*WRITTEN TASK*.
Write out the rows word for word, from the line that contains "Click check icon" through the end of the rows, including both ends. Leave the pictures out.
● ● ● ● ● ● ●
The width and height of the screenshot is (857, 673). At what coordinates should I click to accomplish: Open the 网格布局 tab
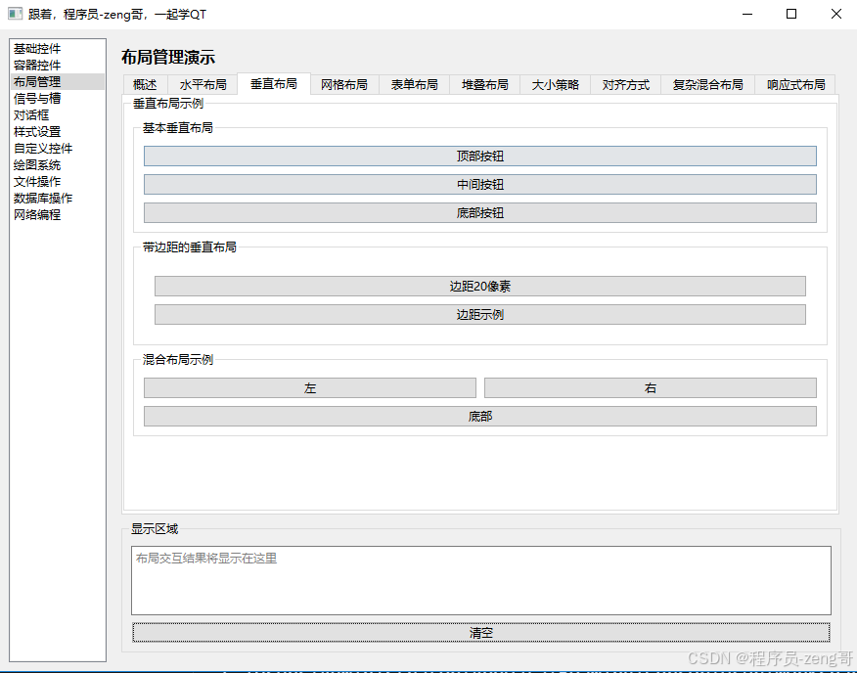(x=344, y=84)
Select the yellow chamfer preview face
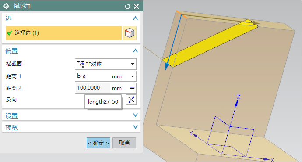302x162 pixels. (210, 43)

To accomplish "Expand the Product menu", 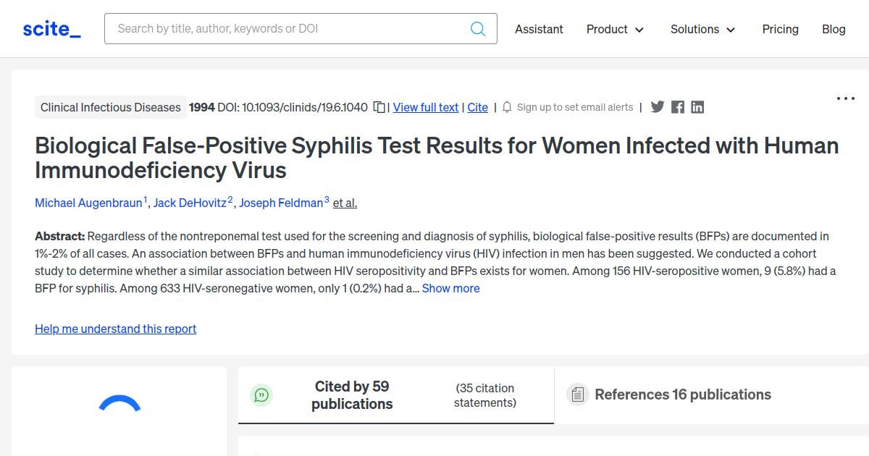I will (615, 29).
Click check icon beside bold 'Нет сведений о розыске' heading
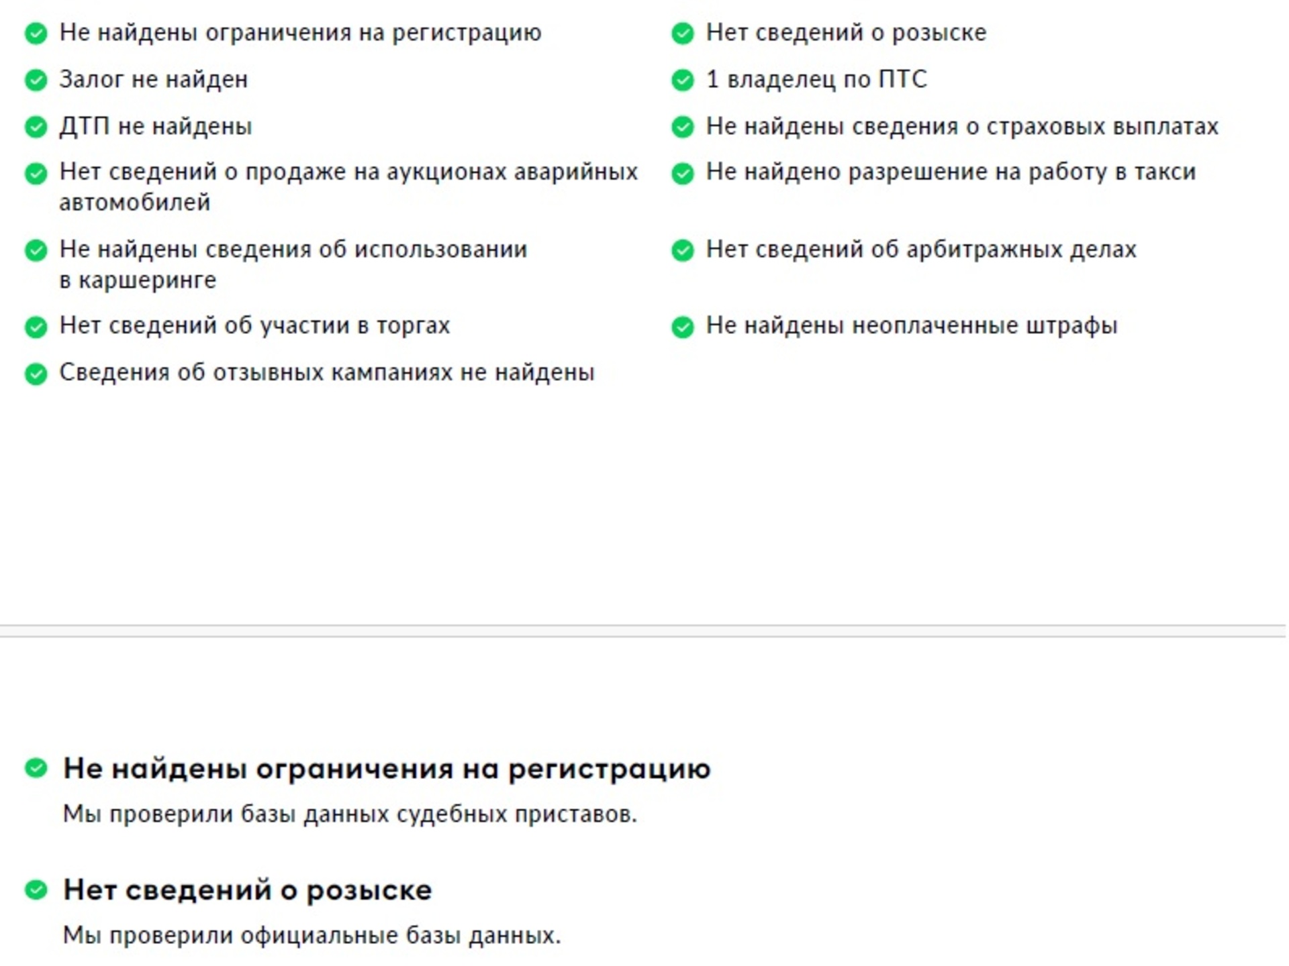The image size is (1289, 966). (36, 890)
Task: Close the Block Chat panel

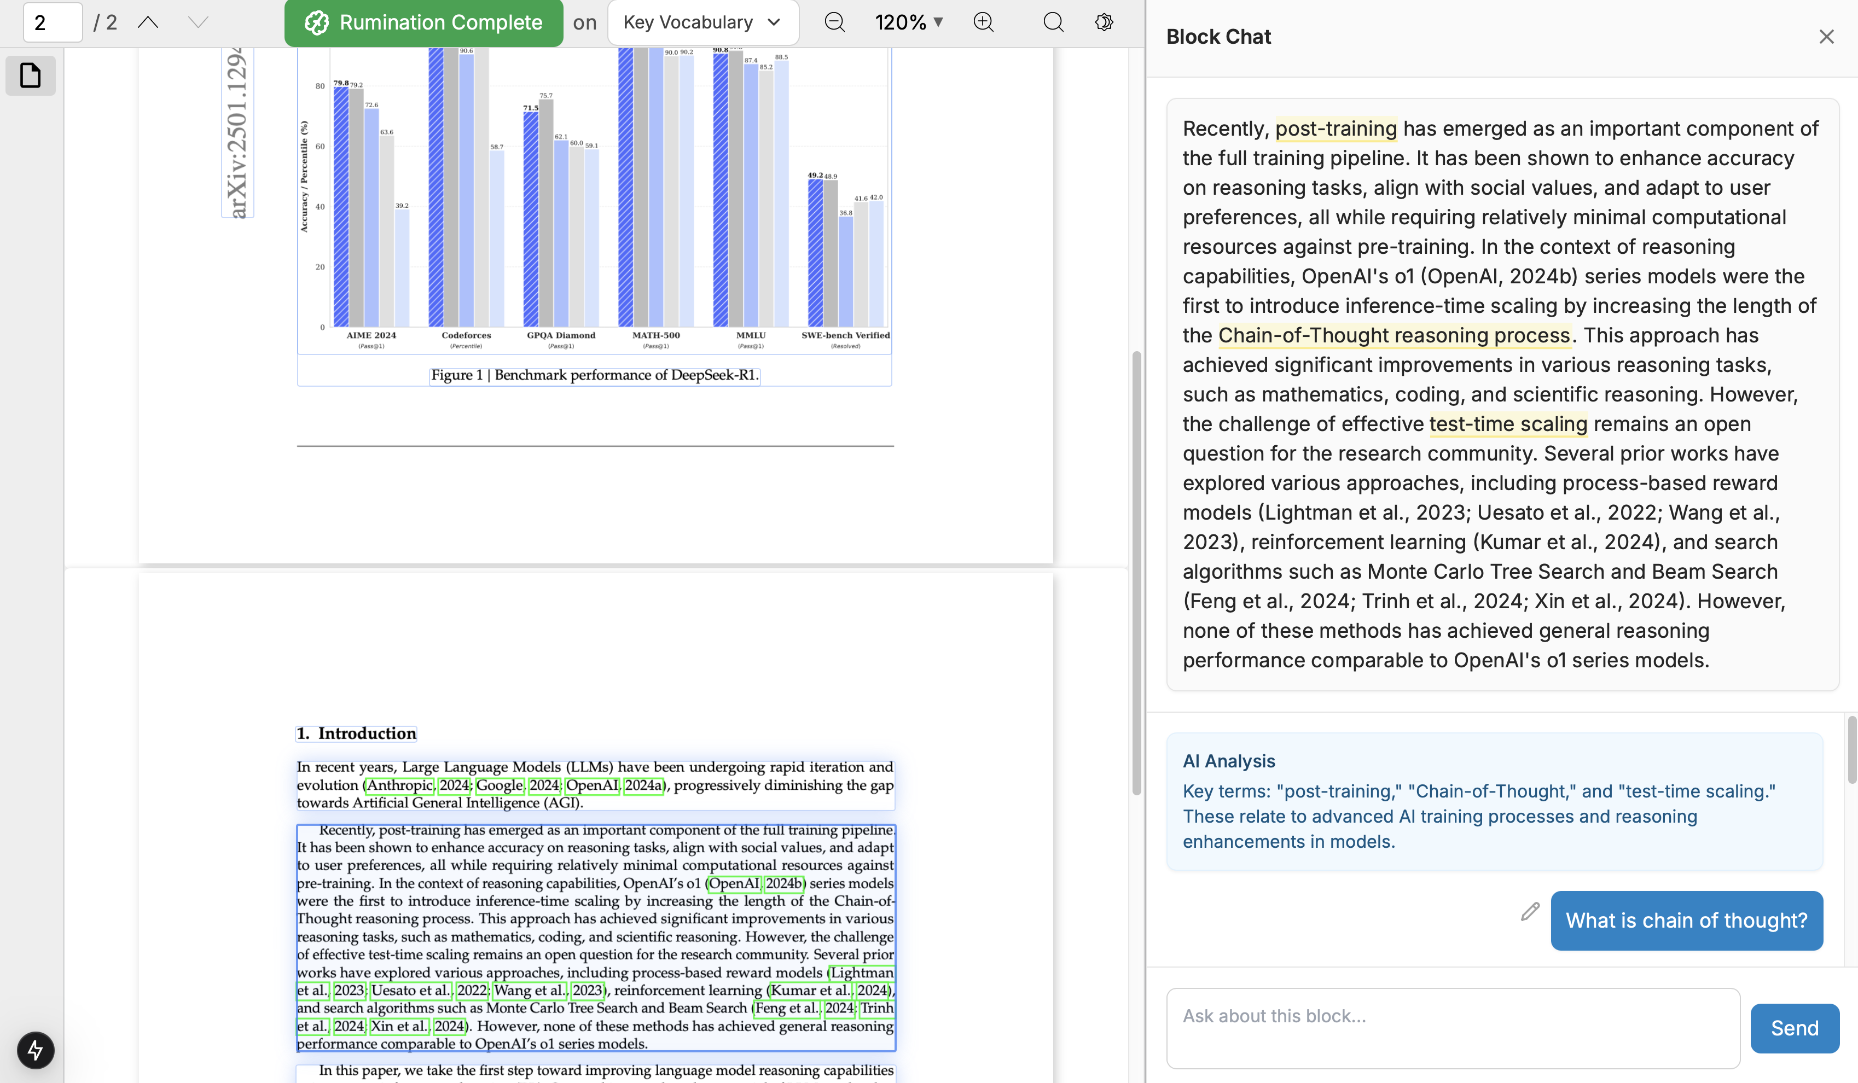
● ● ● ● ● ● ●
*EXERCISE ANSWER*.
Click check icon beside bold 'Нет сведений о розыске' heading
The image size is (1289, 966). (36, 890)
Task: Close the Block Chat panel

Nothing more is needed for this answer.